12/ The Nice Guys, de Shane Black

 

La parenthèse Iron Man derrière lui, l’ami Shane Black est revenu en 2016 à ce qu’il sait faire de mieux pour ce qui n’est finalement que sa troisième réalisation : un buddy movie loufoque en complète roues libres, alimenté par un tandem de choc débile et attachant. Le bras cassé – au sens littéral du terme – Ryan Gosling, presque à contre-emploi, complète à merveille le gros bras Russell Crowe, le long d’une quête dont on se fout éperdument, du moment qu’elle nous offre son lot de situations absurdes et de dialogues ciselés. Avec, en prime, le charme fou des années 1970.

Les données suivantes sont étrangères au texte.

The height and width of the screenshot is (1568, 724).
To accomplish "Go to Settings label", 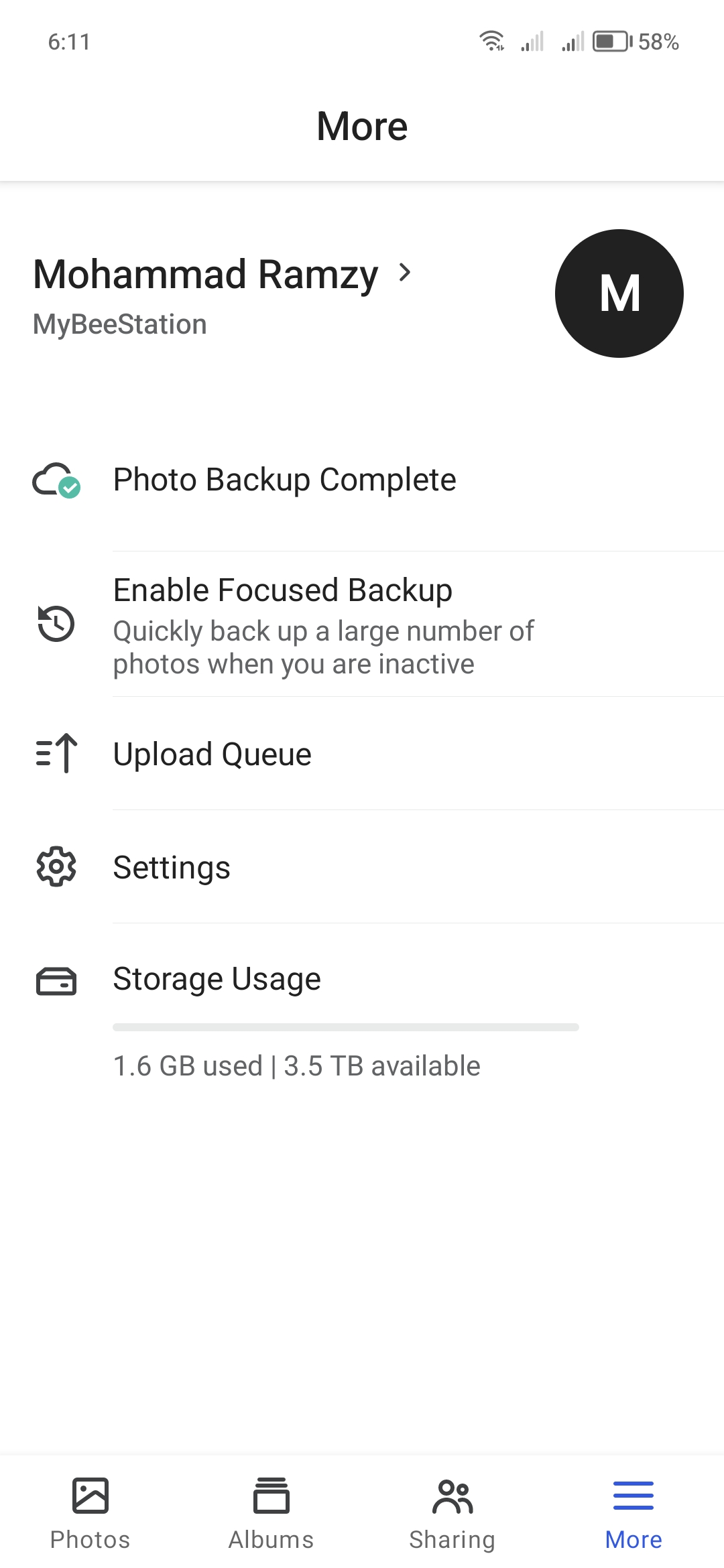I will click(x=172, y=868).
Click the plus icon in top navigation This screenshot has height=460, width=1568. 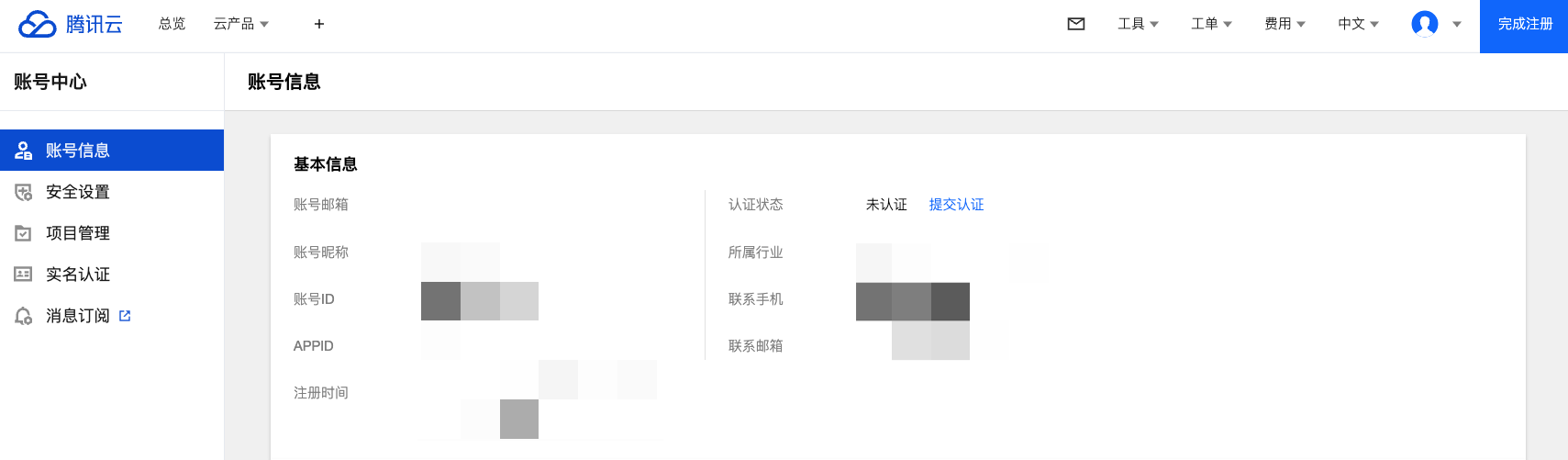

11/ Manchester by the Sea, de Kenneth Lonergan

 

Alors que l’ascension vers les sommets hollywoodiens du grand frère ne semble plus soumise à aucune limite, on en oublierait presque le benjamin de la fratrie Affleck. Ayant opté pour une carrière résolument plus indé que Ben – malgré quelques incursions chez Nolan et le Soderbergh des années fastes – Casey crève l’écran en prolo écorché vif, qui a paradoxalement besoin de la mort de son frère pour reconnecter avec ce qu’il lui reste de famille. Porté par des choix de montage qui font mouche et une interprétation d’ensemble sans fausse note, Manchester by the Sea parvient à trouver le bon équilibre entre moments dramatiques pesants – pour ne pas dire angoissants – et instants de légèreté rafraîchissants. Et ce, sans jamais verser dans le mélo à l’eau de rose. Une sacré performance d’écriture.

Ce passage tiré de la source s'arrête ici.